ЗАДАНИЕ A: Обновите в записях фрагмент, который начинается со строки, содержащей «The image size is (1600, 1000).», и идет до конца записей включительно. Замените в нем «breadcrumb» на «navigation», ничего больше не меняйте и выведите только этот фрагмент.

Православие и корейцы - Страница 20

Изменить размер шрифта:

Из служебных перемен, бывших при о. Иринархе среди служащих Миссии, можно указать разве только на ту, что в его время посвящен был один из учителей миссийской школы, некий кореец Лука Ким в сан диакона[118]. Других же, более памятных перемен не произошло. Число служащих корейцев в означенный период было то же, что при о. Павле, за исключением русских, которых оставалось всего только два человека: о. Иринарх и о. Владимир.

Игумен Владимир (Скрижалин)[119]

После о. Иринарха вступил в управление Миссией иеромонах о. Владимир (Скрижалин) в качестве заведующего. О. Владимир по настоянию о. Иринарха вскоре по вступлении его в должность возведен был в сан игумена и пожалован орденом св. «Анны» 3-й степени. Не получивши соответствующих полномочий начальника учреждения, о. Владимир тяготился новою для него должностью, не дававшей ему никаких прав и привилегий по службе и тем не менее требовавшей тех же забот и попечений, что и от правомочного начальника Миссии. Тем более, что со вступлением его в должность дела, подлежавшие осуществлению на месте, стали представляться на предварительное благоусмотрение епархиальной власти во Владивостоке, и он, заведующий, мог действовать только в пределах резолюций своего епископа.

ЗАДАНИЕ B: Извлеките целиком текст о православии и корейцах, не внося в него никаких изменений.

СПИСОК ЗАПИСЕЙ:

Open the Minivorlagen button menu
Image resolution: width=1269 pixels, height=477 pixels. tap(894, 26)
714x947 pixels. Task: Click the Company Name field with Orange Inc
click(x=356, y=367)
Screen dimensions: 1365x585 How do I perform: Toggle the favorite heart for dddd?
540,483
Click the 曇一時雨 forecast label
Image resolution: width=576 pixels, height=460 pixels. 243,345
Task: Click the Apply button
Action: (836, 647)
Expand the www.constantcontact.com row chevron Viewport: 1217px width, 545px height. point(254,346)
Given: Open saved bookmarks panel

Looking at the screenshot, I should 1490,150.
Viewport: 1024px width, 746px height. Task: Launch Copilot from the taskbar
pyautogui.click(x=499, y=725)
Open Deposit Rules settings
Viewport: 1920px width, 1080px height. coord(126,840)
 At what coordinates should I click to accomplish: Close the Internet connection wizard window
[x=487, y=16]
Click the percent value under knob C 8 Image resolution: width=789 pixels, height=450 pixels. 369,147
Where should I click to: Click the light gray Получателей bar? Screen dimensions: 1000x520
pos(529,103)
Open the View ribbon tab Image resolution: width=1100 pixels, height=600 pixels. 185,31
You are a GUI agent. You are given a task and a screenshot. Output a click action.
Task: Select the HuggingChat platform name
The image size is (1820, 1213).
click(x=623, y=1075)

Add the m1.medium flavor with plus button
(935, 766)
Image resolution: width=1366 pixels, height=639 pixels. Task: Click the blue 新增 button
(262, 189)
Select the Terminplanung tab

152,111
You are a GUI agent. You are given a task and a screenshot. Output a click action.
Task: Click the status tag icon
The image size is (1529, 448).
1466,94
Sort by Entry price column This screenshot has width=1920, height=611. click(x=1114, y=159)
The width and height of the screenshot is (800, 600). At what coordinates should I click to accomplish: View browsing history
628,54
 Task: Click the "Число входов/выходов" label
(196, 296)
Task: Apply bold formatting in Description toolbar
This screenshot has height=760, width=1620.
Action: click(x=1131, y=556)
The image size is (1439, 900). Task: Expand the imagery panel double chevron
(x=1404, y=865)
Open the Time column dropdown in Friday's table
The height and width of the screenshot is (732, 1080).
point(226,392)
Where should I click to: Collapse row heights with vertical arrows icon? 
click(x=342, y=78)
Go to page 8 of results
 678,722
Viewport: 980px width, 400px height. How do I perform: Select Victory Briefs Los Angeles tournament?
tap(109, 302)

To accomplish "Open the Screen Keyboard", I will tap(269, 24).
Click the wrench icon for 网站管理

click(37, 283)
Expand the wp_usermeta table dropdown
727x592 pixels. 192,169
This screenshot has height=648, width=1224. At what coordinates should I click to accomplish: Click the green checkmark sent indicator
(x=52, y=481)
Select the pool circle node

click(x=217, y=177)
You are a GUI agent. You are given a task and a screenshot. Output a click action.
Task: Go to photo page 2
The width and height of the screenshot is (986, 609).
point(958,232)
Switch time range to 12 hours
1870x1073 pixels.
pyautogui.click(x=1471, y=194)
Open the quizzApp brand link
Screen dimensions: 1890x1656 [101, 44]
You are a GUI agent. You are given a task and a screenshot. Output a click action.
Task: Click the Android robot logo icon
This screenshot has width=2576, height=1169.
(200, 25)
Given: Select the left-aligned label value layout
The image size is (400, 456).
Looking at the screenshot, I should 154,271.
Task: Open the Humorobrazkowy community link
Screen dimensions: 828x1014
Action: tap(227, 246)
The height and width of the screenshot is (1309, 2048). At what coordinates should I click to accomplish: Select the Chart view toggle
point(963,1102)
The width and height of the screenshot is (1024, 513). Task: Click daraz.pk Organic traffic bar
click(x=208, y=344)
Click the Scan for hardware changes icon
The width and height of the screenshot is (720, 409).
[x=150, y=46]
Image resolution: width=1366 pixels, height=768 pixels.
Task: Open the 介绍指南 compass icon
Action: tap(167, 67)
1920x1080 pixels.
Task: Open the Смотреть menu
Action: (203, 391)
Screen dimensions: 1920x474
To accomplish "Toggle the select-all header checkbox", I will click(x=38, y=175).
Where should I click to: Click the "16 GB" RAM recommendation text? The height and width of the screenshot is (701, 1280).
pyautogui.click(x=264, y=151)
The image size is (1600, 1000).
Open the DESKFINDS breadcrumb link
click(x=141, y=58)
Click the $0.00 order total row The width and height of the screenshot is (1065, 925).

ОТВЕТ A:
The image size is (1600, 1000).
Open the DESKFINDS navigation link
click(x=141, y=58)
Click the $0.00 order total row The width and height of the screenshot is (1065, 925).

ОТВЕТ B:
Православие и корейцы - Страница 20

Изменить размер шрифта:

Из служебных перемен, бывших при о. Иринархе среди служащих Миссии, можно указать разве только на ту, что в его время посвящен был один из учителей миссийской школы, некий кореец Лука Ким в сан диакона[118]. Других же, более памятных перемен не произошло. Число служащих корейцев в означенный период было то же, что при о. Павле, за исключением русских, которых оставалось всего только два человека: о. Иринарх и о. Владимир.

Игумен Владимир (Скрижалин)[119]

После о. Иринарха вступил в управление Миссией иеромонах о. Владимир (Скрижалин) в качестве заведующего. О. Владимир по настоянию о. Иринарха вскоре по вступлении его в должность возведен был в сан игумена и пожалован орденом св. «Анны» 3-й степени. Не получивши соответствующих полномочий начальника учреждения, о. Владимир тяготился новою для него должностью, не дававшей ему никаких прав и привилегий по службе и тем не менее требовавшей тех же забот и попечений, что и от правомочного начальника Миссии. Тем более, что со вступлением его в должность дела, подлежавшие осуществлению на месте, стали представляться на предварительное благоусмотрение епархиальной власти во Владивостоке, и он, заведующий, мог действовать только в пределах резолюций своего епископа.